An international team has claimed that rainfall could be an "environmental trigger" which makes already susceptible children develop the symptoms associated with autism, ranging from severe problems to a mild need for routine.
Researchers, led by Cornell University, have based their findings after looking at a group of children born in different parts of three American states -- California, Oregon and Washington -- between 1987 and 1999, British newspaper 'The Daily Telegraph' reported.
Subsequently, they compared the annual rainfall that the children would have been exposed to in the first two years of their life and found a link between higher levels of annual precipitation and autism.

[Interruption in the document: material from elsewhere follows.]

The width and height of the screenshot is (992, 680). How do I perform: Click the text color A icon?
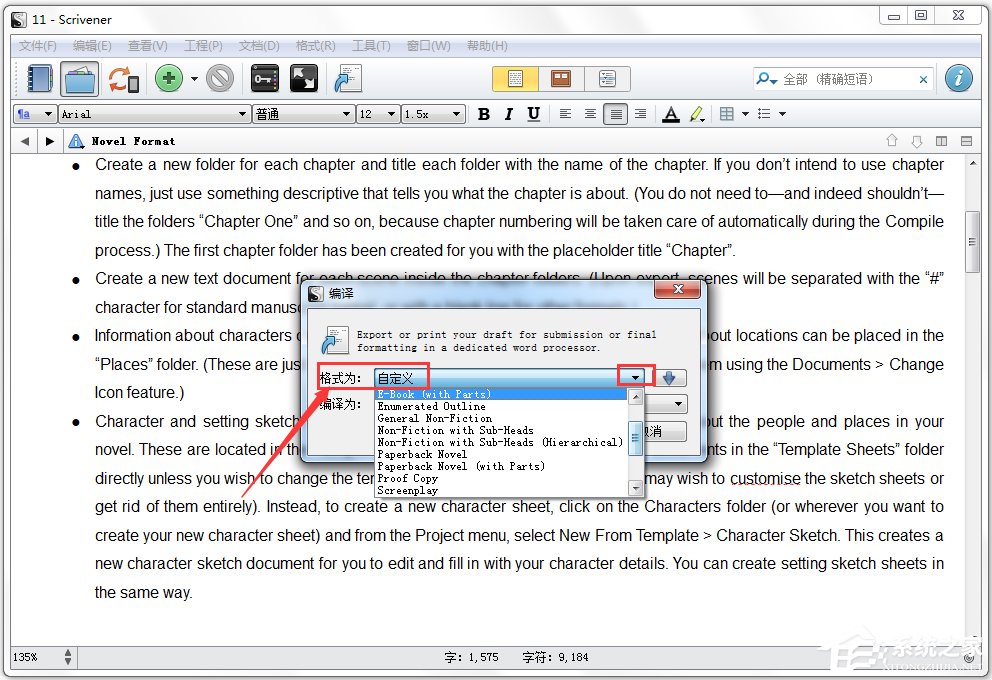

In fact, according to the researchers, the rates of autism later diagnosed were positively related to the amount of precipitation these counties received from 1987 to 2001.
"Similarly, focusing on (counties within) Oregon and California, autism prevalence was higher for (those children who) experienced relatively heavy precipitation when they were younger than three years.
"As well as other explanations, there is also the possibility that precipitation is more directly involved. For example, there may be a chemical or chemicals in the upper atmosphere that are transported to the surface by rainfall lead researcher Michael Waldman said.
The findings are published in the latest issue of the 'Archives of Paediatrics & Adolescent Medicine' journal.